The study was a model of statistical rigour. It used a Statistics South Africa model of one male interviewee in each of 1,738 households across all racial groups and income levels in both rural and urban areas. Half of the men interviewed were under 25 years old; 70 per cent of the rapists had forced a woman or girl into sex for the first time when they were under 20.
I found another report claiming that 40 per cent of South African women can expect to be raped during their lives. Then last November, I saw a report in The Guardian about a study carried out in the eastern part of the Democratic Republic of Congo in which 34 per cent of the men interviewed — over a third — admitted to rape. That’s a war zone, of course, and it may not be representative of the Congo as a whole. But I did begin to wonder how widespread this phenomenon was, and I came across a study in the African Journal of Reproductive Health dating back to 2000, in which 20 per cent of a thousand women interviewed in Dar es Salaam in Tanzania (hardly a war zone) said they had been raped. Only one-tenth of those rapes were reported to the police.

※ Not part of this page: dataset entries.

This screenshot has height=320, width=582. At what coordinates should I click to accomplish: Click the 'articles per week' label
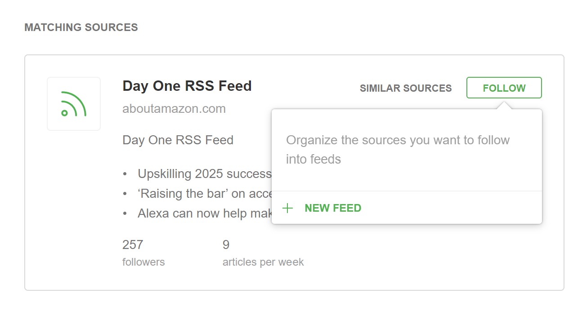point(263,262)
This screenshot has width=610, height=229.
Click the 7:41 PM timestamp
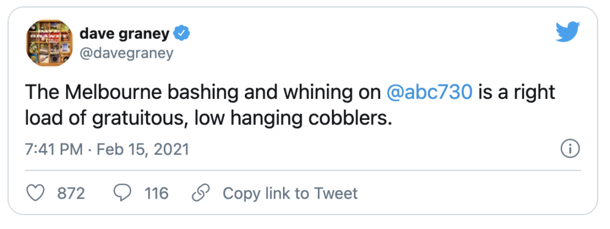pos(54,150)
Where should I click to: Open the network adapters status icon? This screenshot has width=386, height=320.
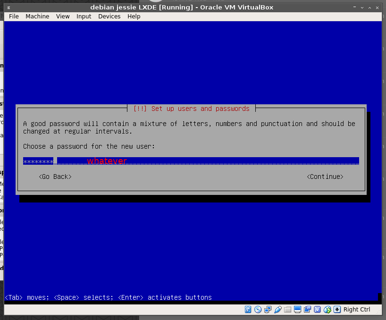coord(268,310)
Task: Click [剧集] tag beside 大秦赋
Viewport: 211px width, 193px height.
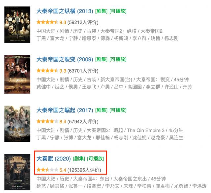Action: (x=79, y=159)
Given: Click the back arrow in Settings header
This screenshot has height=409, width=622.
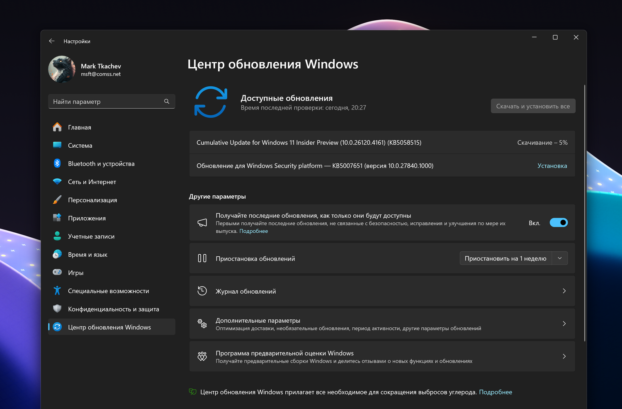Looking at the screenshot, I should point(52,41).
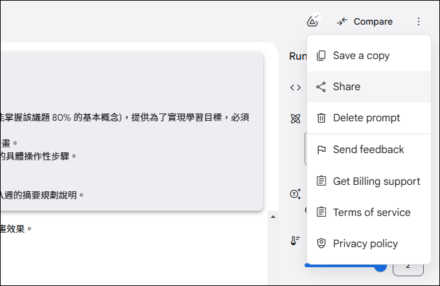This screenshot has height=286, width=440.
Task: Choose Share in the dropdown menu
Action: coord(347,87)
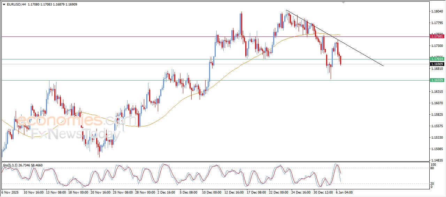Click the black 1.16909 current price label
The image size is (446, 197).
pyautogui.click(x=437, y=64)
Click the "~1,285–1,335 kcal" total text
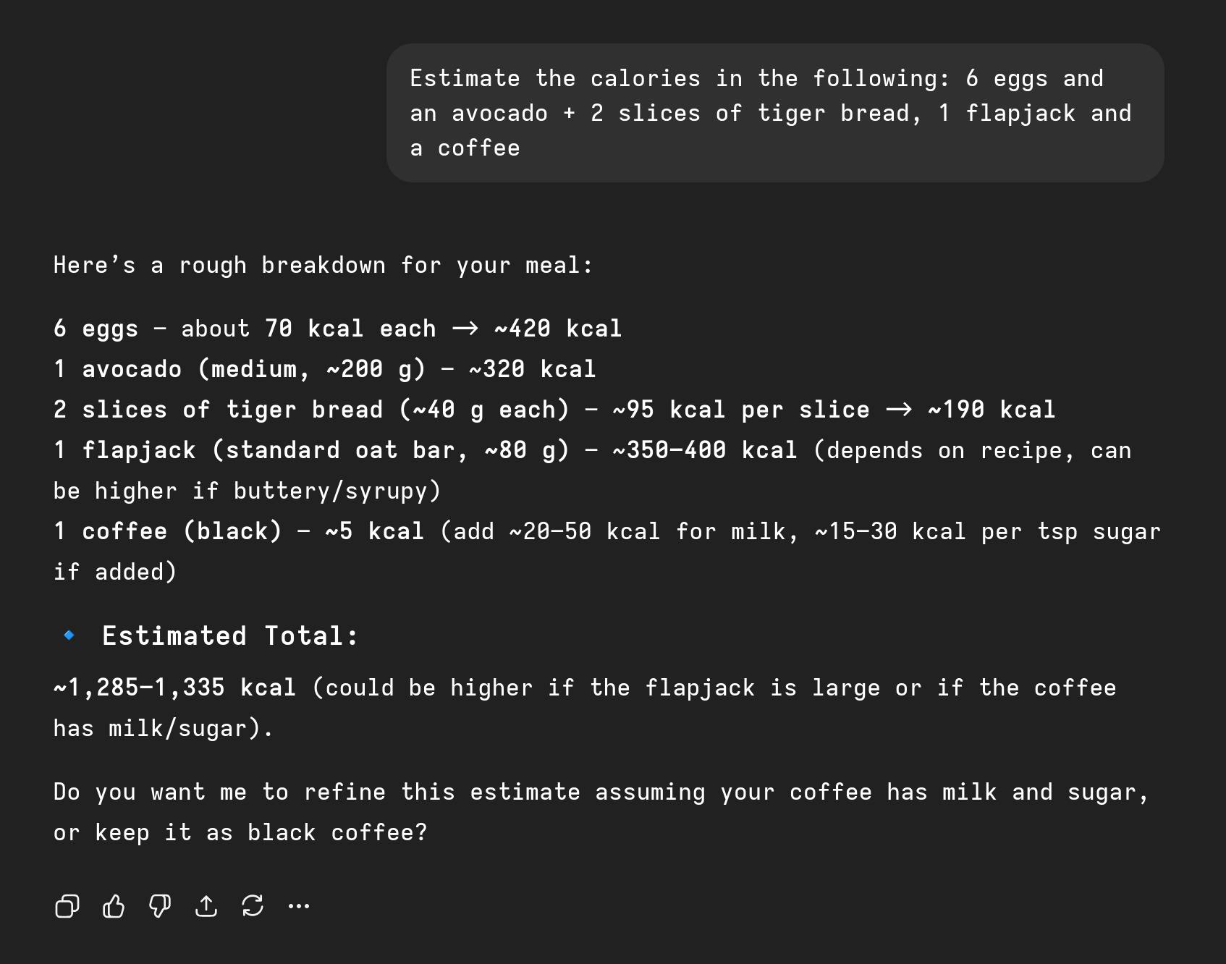 click(175, 688)
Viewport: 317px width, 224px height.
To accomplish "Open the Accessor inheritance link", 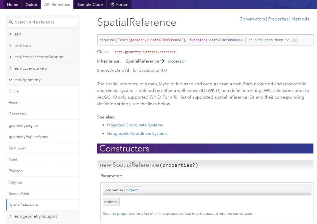I will click(177, 61).
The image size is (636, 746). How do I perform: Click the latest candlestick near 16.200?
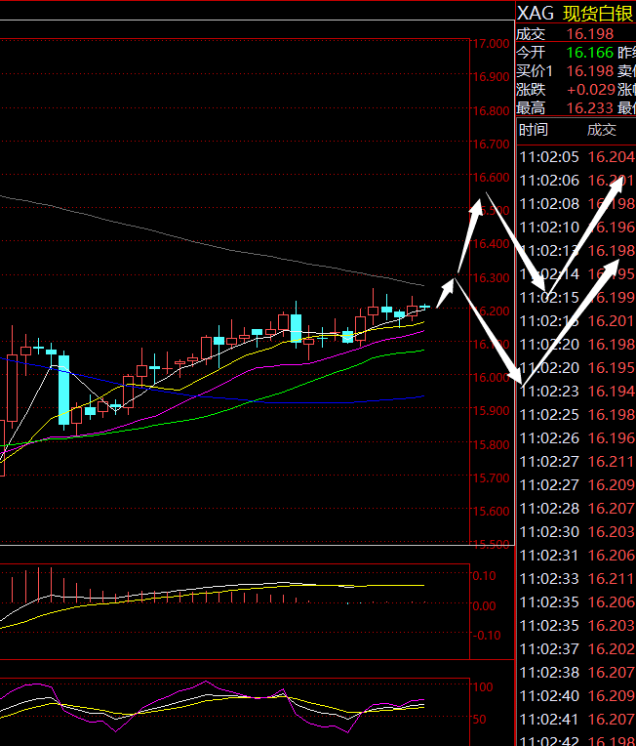point(425,308)
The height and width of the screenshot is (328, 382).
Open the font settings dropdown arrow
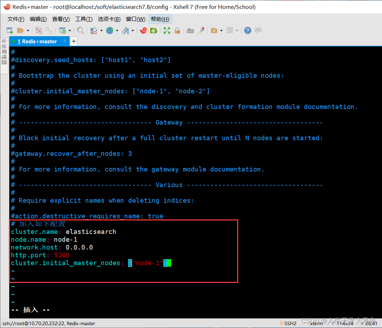tap(133, 31)
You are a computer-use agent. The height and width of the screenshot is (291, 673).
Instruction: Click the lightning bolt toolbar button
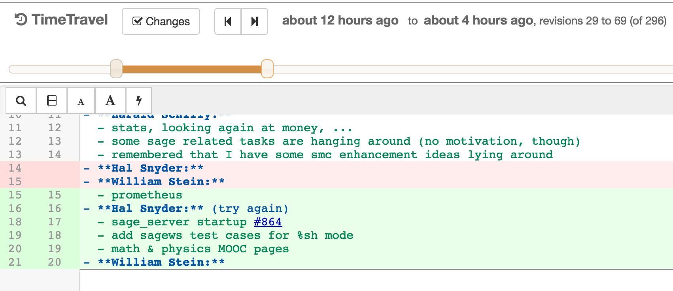point(139,101)
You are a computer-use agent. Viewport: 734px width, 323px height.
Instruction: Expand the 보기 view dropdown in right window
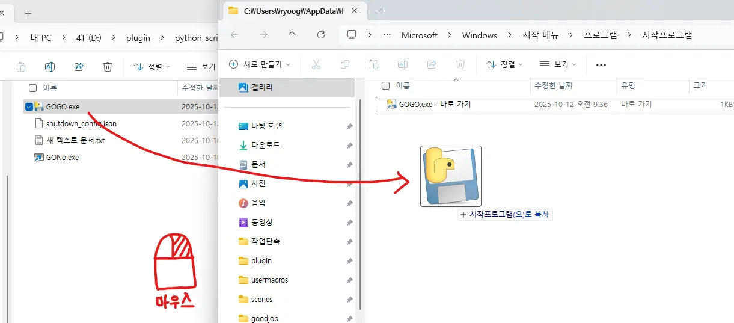[x=558, y=64]
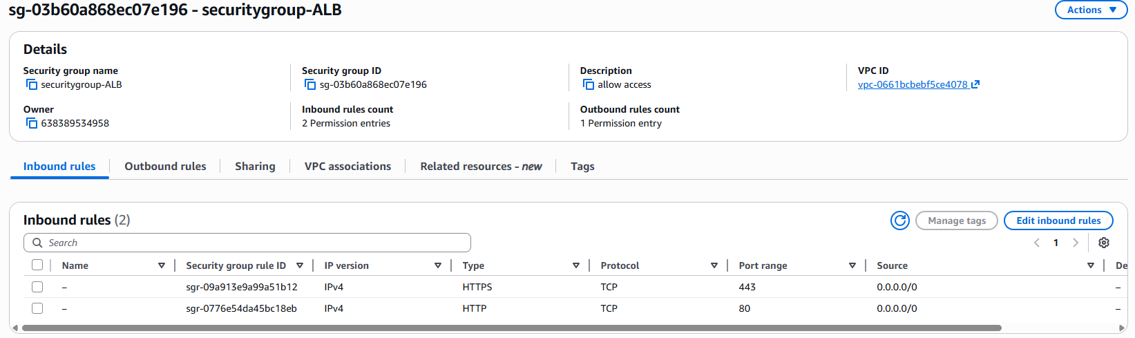Copy the security group name
This screenshot has height=338, width=1135.
click(32, 84)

And early this month, came a report from the Rwanda government’s Gender Monitoring Office that a survey of more than 2,000 schoolchildren across the country revealed that 43 per cent of them were aware of other pupils being raped. Teachers were allegedly among the chief offenders.
Right to know
“If teachers are responsible for the problems of teenage pregnancies, that is a serious problem as they’re supposed to protect them,” said the education minister, Vincent Biruta. But Katherine Nichol, who works at Plan Rwanda, an NGO that promotes girls’ education in rural areas, was willing to go a little further. “We only know the tip of the iceberg of this issue here in Rwanda,” she said. That’s the question, really. Are these reports just anomalies and exceptions? After all, South Africa is very violent, the eastern Congo is a war zone, Rwandans have been traumatized by the genocide of 1994, and Tanzania is — well, maybe just an anomaly. Or are they the tip of a continent-wide iceberg?
Rapes happen everywhere, not just in Africa, and it’s especially bad in war zones. Practically all German women had been raped in the eastern parts of the country when the Soviet army swept in in 1944-45. But the subject today is Africa, and the few statistics available suggest that there is an astoundingly high number of rapes in several widely separated countries.
So what is needed now are better statistics. Is the proportion of rapists among the male population in the western Congo (which is more or less at peace) much lower than in the East, or not? Are Kenya’s official rape statistics (over 300 women per week) accurate, or should they be multiplied by 10 to account for non-reporting, as in Tanzania? Are the true numbers for rapes different in Muslim countries in Africa (all the ones mentioned above are predominantly Christian), or are they really the same?
Nobody will win a popularity contest by gathering these statistics, but millions of African women have the right to know the answer. And when the scale and nature of the problem are clear, there needs to be urgent, decisive action.